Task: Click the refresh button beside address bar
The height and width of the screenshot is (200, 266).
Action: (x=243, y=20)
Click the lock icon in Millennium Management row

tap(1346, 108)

• • • • • • •

- [YOUR GOAL] Rewrite all the records, changing "refresh button" to "reload button" and leaving everything else untouched.

- [FINAL ANSWER]
Task: Click the reload button beside address bar
The height and width of the screenshot is (200, 266).
Action: (x=243, y=20)
Click the lock icon in Millennium Management row

tap(1346, 108)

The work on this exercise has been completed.